The Kindle Fire has been announced. And it answers the most important question you can if you are a tablet maker right now: Why buy this instead of an iPad? Short answer: It’s $199.
Longer answer. It’s $199. It’s 7”. It has a dual core processor, a color IPS display, comes with WIFI, 8GB onboard storage and 7-8 hours of battery life. Most importantly, it has content. You’ve got everything available on the Kindle, and all of the music, movies, and apps in Amazon’s store.
Up until today, I think most of the tablet competitors have been poor facsimiles of the iPad. Devices that intended to dethrone the iPad, but had some (or many) flaws. Poor battery life, relatively little app support, no media ecosystem. And the price was never more than a few bucks cheaper than the real deal, often even costing more.
The Fire does something different, and I’m not going to lie, the biggest difference is the price. It covers some of the basic features that most people want - an easy way to consume media. Books, music, movies, TV, and the web. But it’s $199. This isn’t to say that the price is the only interesting thing. The Fire has a few more things going for it than that. But honestly, it’s the most attractive feature. At $199, the Fire really only has to be decent. It’s doesn’t have to be better than the iPad, it just has to be able to ground out and get on base. And I’m guessing that’s Amazon’s strategy.
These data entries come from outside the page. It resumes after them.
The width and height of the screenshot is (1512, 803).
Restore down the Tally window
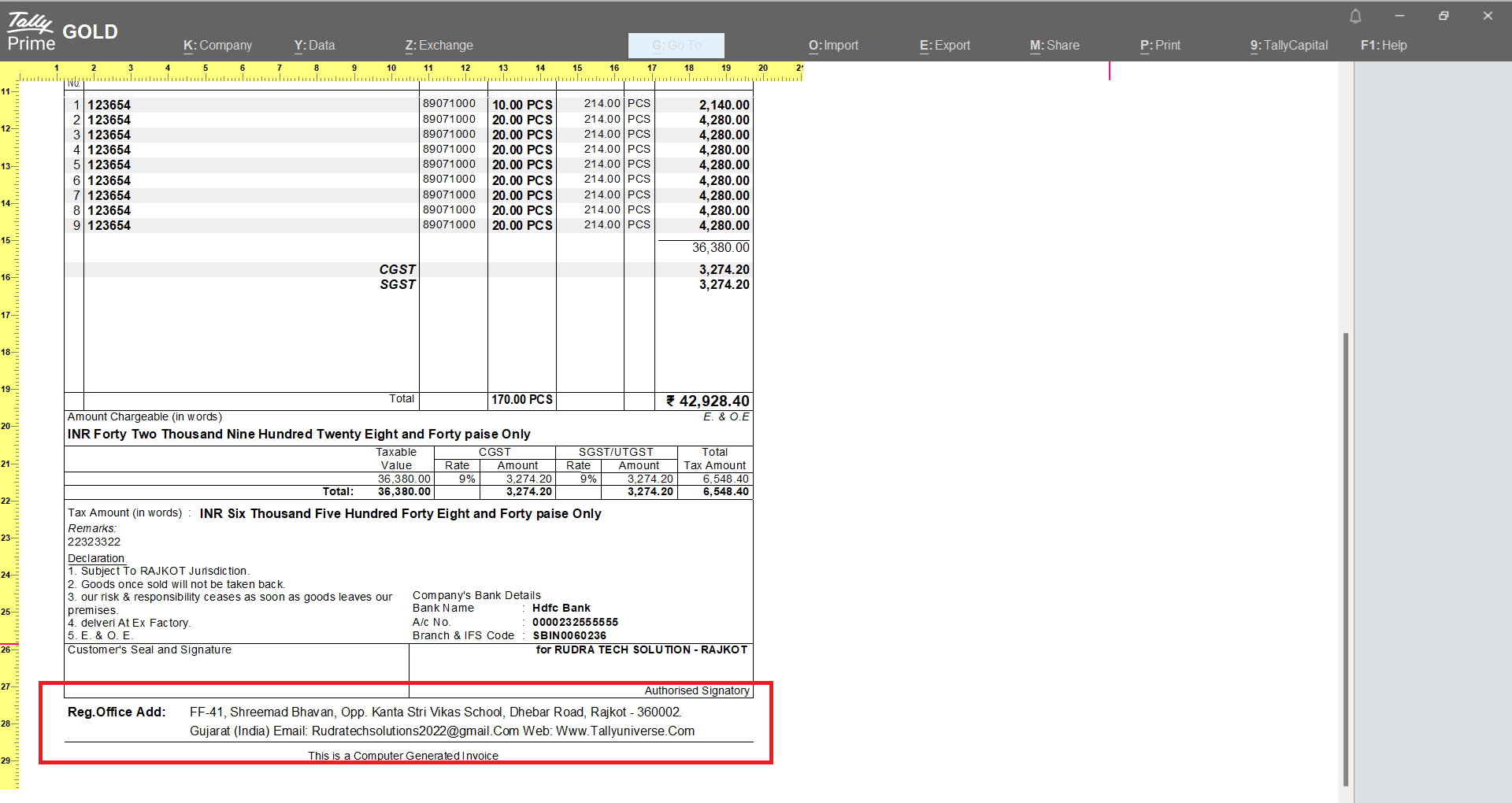click(1443, 16)
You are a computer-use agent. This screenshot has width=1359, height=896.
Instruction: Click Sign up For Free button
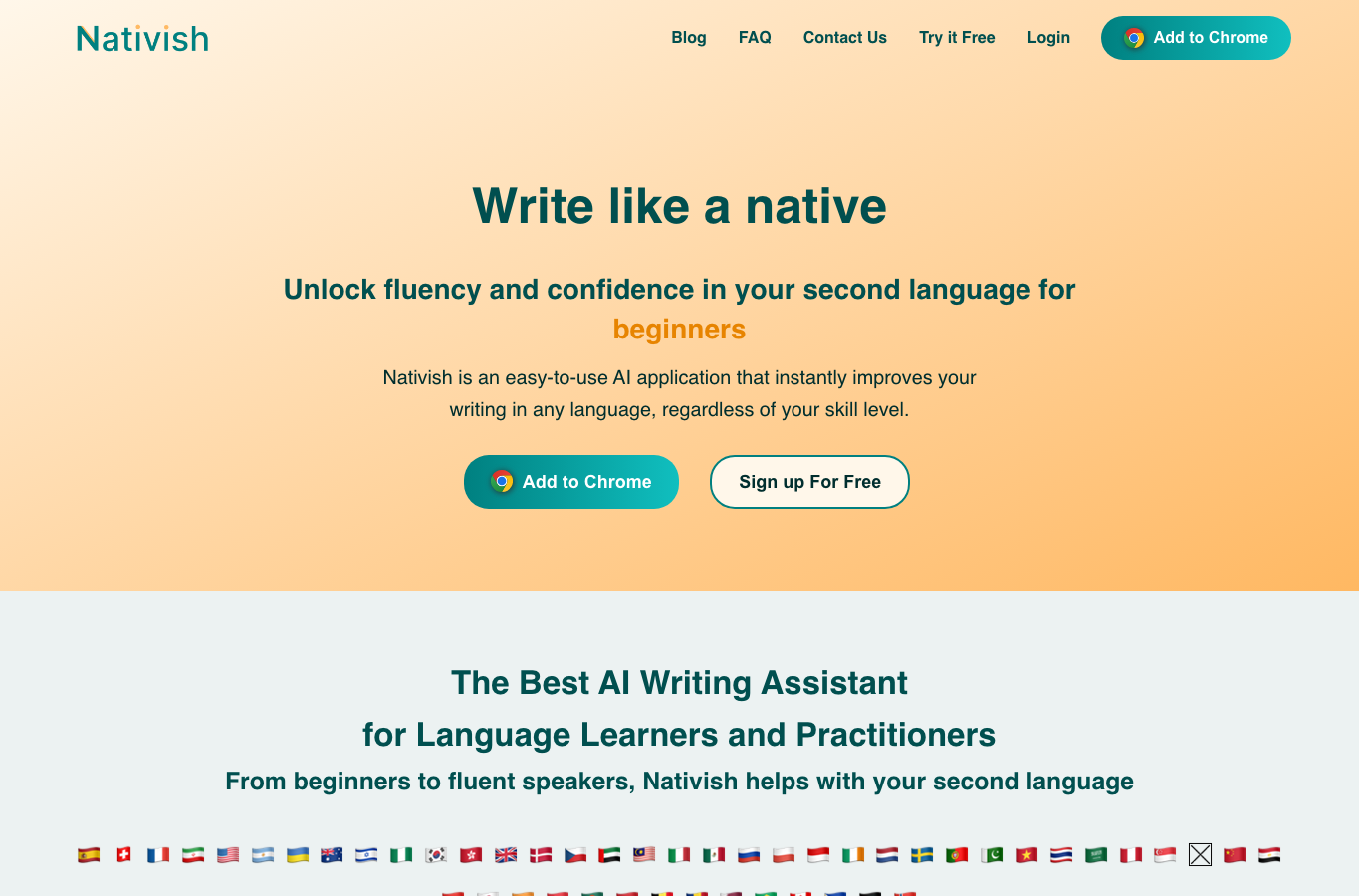click(x=809, y=482)
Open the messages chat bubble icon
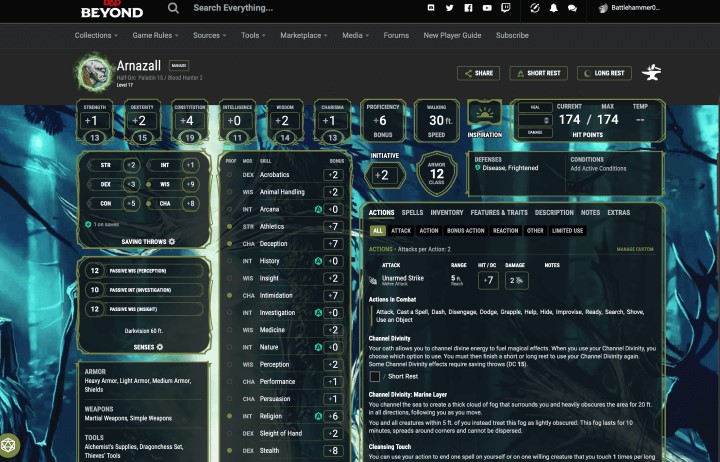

At $199, even using less capable hardware than an iPad or a XOOM, you can bet that Amazon isn’t raking in a profit on each device. But while Apple is firmly a hardware company, Amazon is increasingly becoming a content company. Amazon can afford to sell the Fire at a slim profit, or perhaps even as a loss leader in order to get people into Amazon’s ecosystem.
One more reason the Fire is different: It’s not a me-too device. While plenty of other companies have been happy slapping Android on touchscreen and shipping it, Amazon is focusing on making an Amazon tablet. Yep, the Fire runs Android at it’s base. But that’s about it. It’s sort of like hearing how a ChromeBook runs Linux. It does, and if you’re a bit geeky, you probably know that. But neither Google nor Amazon are going to go to lengths to announce it’s parentage. And you wouldn’t know it just by looking (or even digging a bit).
Finally, there’s Silk, Amazon’s web browser. It’s webkit, kind of. The interesting thing about Silk is that it offloads a lot of processing onto Amazon’s cloud network in order to speed up response on the device itself. Server side rendering isn’t exactly new. Opera for iPhone has covered this ground, but the problem with Opera is that it didn’t always render the way you expected, and the browser itself felt alien on the iPhone. On the other hand, Silk is designed to work with the Fire as a native app. And it uses webkit to render.
I firmly believe the Kindle is the first competitor that will actually have Cupertino take notice. And yet, I don’t think the Fire is a direct competitor, so much as an entry into an untapped segment of the market.
Given infinite money, I don’t think there is any reason why you’d recommend a Kindle FIre over an iPad. The Fire doesn’t have 3G even as an option. The hardware is less capable and I suspect the A5 will easily trounce the Fire’s little dual core chip. The app ecosystem less developed. The screen is smaller (although, this might be a check in the pro column for some.) You get more storage on an iPad. And on and on. The iPad is closer to being a laptop replacement than it is being an accessory to a laptop.
But the Fire has the price. I know plenty of people that would love a tablet for reading or movie watching, or browsing the web on the couch, but don’t want to pay $500 to do so. In comes the Fire. I can fairly easily see people that had never considered a tablet device picking one up for themselves or as a holiday gift.
The Kindle doesn’t attempt to outright kill the iPad. It can happily live in a space Apple’s juggernaut hasn’t entered. It’a closer to being the iPad’s little brother than it is to being an iPad killer.
Less than a hundred bucks and you’ve got an e-ink book reader. And not some sad knock-off from a tiny company you’ve never heard of. The real deal. The Kindle is to ebook readers what the iPad is to tablets, and you can get your hands on one for $79. Expect this to be a hot gift for the holiday season. Maybe even the gift for the holiday season.
If you can’t tell by now, I expect the next six months to look very good for Amazon. They’ve done something that other companies, even Apple, haven’t. They’ve got a device that you can do the basics with cheaply. For quite a lot of people, that’s enough. If they got the interface right, and that’s probably a bigger “if” than this piece does credit, they’ve almost certainly got a hit.